▶ Stored data:
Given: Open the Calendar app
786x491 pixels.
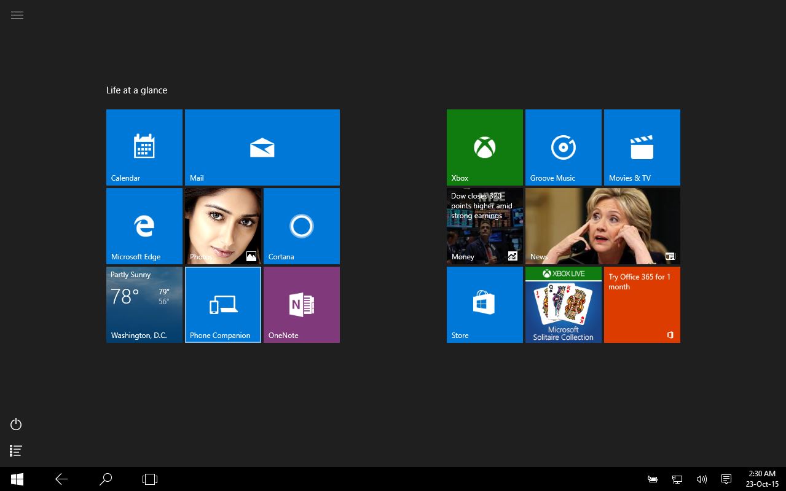Looking at the screenshot, I should pos(144,147).
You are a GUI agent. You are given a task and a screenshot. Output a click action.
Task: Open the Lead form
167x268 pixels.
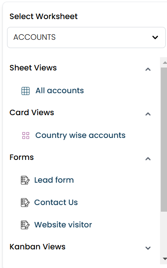pos(54,180)
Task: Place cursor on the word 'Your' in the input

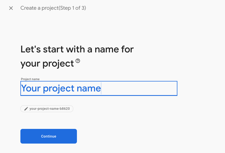Action: pos(31,88)
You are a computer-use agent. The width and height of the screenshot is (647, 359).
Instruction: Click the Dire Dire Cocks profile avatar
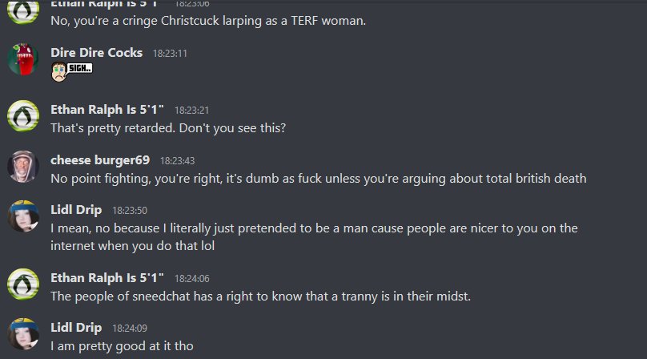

▶ What to work on:
Set every line of the records down again exactly, and exclude all pictures.

▶ Exercise response:
Given: Open the Calendar app
786x491 pixels.
Looking at the screenshot, I should pos(144,147).
You are a GUI agent. You are given a task and a screenshot. Output a click action.
Task: Open the Lead form
167x268 pixels.
pos(54,180)
Task: Place cursor on the word 'Your' in the input

Action: pos(31,88)
You are a computer-use agent. The width and height of the screenshot is (647, 359).
Instruction: Click the Dire Dire Cocks profile avatar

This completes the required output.